2012-02-03 00:10:22

by Andrew Morton

[permalink] [raw]
Subject: Re: [PATCH 1/1][V5] Add reboot_pid_ns to handle the reboot syscall

On Thu, 5 Jan 2012 10:06:50 +0100
Daniel Lezcano <[email protected]> wrote:

> In the case of a child pid namespace, rebooting the system does not
> really makes sense. When the pid namespace is used in conjunction
> with the other namespaces in order to create a linux container, the
> reboot syscall leads to some problems.
>
> A container can reboot the host. That can be fixed by dropping
> the sys_reboot capability but we are unable to correctly to poweroff/
> halt/reboot a container and the container stays stuck at the shutdown
> time with the container's init process waiting indefinitively.
>
> After several attempts, no solution from userspace was found to reliabily
> handle the shutdown from a container.
>
> This patch propose to make the init process of the child pid namespace to
> exit with a signal status set to : SIGINT if the child pid namespace called
> "halt/poweroff" and SIGHUP if the child pid namespace called "reboot".
> When the reboot syscall is called and we are not in the initial
> pid namespace, we kill the pid namespace for "HALT", "POWEROFF", "RESTART",
> and "RESTART2". Otherwise we return EINVAL.
>
> Returning EINVAL is also an easy way to check if this feature is supported
> by the kernel when invoking another 'reboot' option like CAD.
>
> By this way the parent process of the child pid namespace knows if
> it rebooted or not and can take the right decision.
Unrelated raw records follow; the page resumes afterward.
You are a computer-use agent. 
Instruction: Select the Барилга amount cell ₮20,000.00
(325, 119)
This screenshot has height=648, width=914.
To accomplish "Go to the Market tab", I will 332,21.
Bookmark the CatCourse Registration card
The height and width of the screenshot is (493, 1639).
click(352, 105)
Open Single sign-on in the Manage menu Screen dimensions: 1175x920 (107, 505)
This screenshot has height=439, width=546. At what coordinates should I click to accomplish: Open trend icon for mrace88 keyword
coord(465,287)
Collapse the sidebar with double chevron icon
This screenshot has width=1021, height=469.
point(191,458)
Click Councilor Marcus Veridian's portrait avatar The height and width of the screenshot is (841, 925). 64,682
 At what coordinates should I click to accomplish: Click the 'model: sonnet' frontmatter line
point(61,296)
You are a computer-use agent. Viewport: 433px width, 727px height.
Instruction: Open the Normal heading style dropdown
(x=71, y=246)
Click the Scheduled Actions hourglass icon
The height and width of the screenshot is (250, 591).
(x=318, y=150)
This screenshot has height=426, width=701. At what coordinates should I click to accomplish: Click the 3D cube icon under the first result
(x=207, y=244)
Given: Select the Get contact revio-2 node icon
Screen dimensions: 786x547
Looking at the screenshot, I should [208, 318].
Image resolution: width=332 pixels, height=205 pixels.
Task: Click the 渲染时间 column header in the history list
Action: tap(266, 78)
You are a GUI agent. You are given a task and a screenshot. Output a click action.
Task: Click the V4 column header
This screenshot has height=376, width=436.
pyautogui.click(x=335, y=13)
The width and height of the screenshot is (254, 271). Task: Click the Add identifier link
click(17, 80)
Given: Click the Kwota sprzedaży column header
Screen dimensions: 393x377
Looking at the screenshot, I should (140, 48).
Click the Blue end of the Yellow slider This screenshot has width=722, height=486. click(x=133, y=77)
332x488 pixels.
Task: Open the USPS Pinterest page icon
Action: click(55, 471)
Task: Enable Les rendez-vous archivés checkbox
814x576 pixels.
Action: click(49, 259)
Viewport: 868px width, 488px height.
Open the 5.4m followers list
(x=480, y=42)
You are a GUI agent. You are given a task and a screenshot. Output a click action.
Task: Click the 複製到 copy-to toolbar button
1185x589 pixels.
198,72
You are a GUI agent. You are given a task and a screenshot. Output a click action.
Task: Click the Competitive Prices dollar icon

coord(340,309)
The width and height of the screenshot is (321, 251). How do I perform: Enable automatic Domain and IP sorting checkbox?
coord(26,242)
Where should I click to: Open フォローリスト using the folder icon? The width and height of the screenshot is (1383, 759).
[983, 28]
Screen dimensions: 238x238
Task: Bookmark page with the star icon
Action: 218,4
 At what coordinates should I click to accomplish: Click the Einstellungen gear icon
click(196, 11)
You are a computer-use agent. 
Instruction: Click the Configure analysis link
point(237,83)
Looks OK, although the comments need help. Is the below still true?

Do you think it would be feasible to put your testcase into
tools/testing/selftests? I'm thinking "no", because running the test
needs elevated permissions and might reboot the user's machine(!).


--- a/include/linux/pid_namespace.h~pidns-add-reboot_pid_ns-to-handle-the-reboot-syscall-fix
+++ a/include/linux/pid_namespace.h
@@ -32,7 +32,7 @@ struct pid_namespace {
#endif
gid_t pid_gid;
int hide_pid;
- int reboot;
+ int reboot; /* group exit code if this pidns was rebooted */
};

extern struct pid_namespace init_pid_ns;
--- a/kernel/sys.c~pidns-add-reboot_pid_ns-to-handle-the-reboot-syscall-fix
+++ a/kernel/sys.c
@@ -444,9 +444,10 @@ SYSCALL_DEFINE4(reboot, int, magic1, int
magic2 != LINUX_REBOOT_MAGIC2C))
return -EINVAL;

- /* In case the pid namespaces are enabled, the current task is in a
- * child pid_namespace and the command is handled by 'reboot_pid_ns',
- * this one will invoke 'do_exit'.
+ /*
+ * If pid namespaces are enabled and the current task is in a child
+ * pid_namespace, the command is handled by reboot_pid_ns() which will
+ * call do_exit().
*/
ret = reboot_pid_ns(task_active_pid_ns(current), cmd);
if (ret)

> --- a/include/linux/pid_namespace.h
> +++ b/include/linux/pid_namespace.h
> @@ -32,6 +32,7 @@ struct pid_namespace {
> #endif
> gid_t pid_gid;
> int hide_pid;
> + int reboot;
> };

This was particuarly distressing. The field was poorly named and other
people forgotting to document their data structures doesn't mean that
we should continue to do this!


2012-02-03 08:59:42

by Daniel Lezcano

[permalink] [raw]
Subject: Re: [PATCH 1/1][V5] Add reboot_pid_ns to handle the reboot syscall

On 02/03/2012 01:10 AM, Andrew Morton wrote:
> On Thu, 5 Jan 2012 10:06:50 +0100
> Daniel Lezcano<[email protected]> wrote:
>
>> In the case of a child pid namespace, rebooting the system does not
>> really makes sense. When the pid namespace is used in conjunction
>> with the other namespaces in order to create a linux container, the
>> reboot syscall leads to some problems.
>>
>> A container can reboot the host. That can be fixed by dropping
>> the sys_reboot capability but we are unable to correctly to poweroff/
>> halt/reboot a container and the container stays stuck at the shutdown
>> time with the container's init process waiting indefinitively.
>>
>> After several attempts, no solution from userspace was found to reliabily
>> handle the shutdown from a container.
>>
>> This patch propose to make the init process of the child pid namespace to
>> exit with a signal status set to : SIGINT if the child pid namespace called
>> "halt/poweroff" and SIGHUP if the child pid namespace called "reboot".
>> When the reboot syscall is called and we are not in the initial
>> pid namespace, we kill the pid namespace for "HALT", "POWEROFF", "RESTART",
>> and "RESTART2". Otherwise we return EINVAL.
>>
>> Returning EINVAL is also an easy way to check if this feature is supported
>> by the kernel when invoking another 'reboot' option like CAD.
>>
>> By this way the parent process of the child pid namespace knows if
>> it rebooted or not and can take the right decision.
> Looks OK, although the comments need help. Is the below still true?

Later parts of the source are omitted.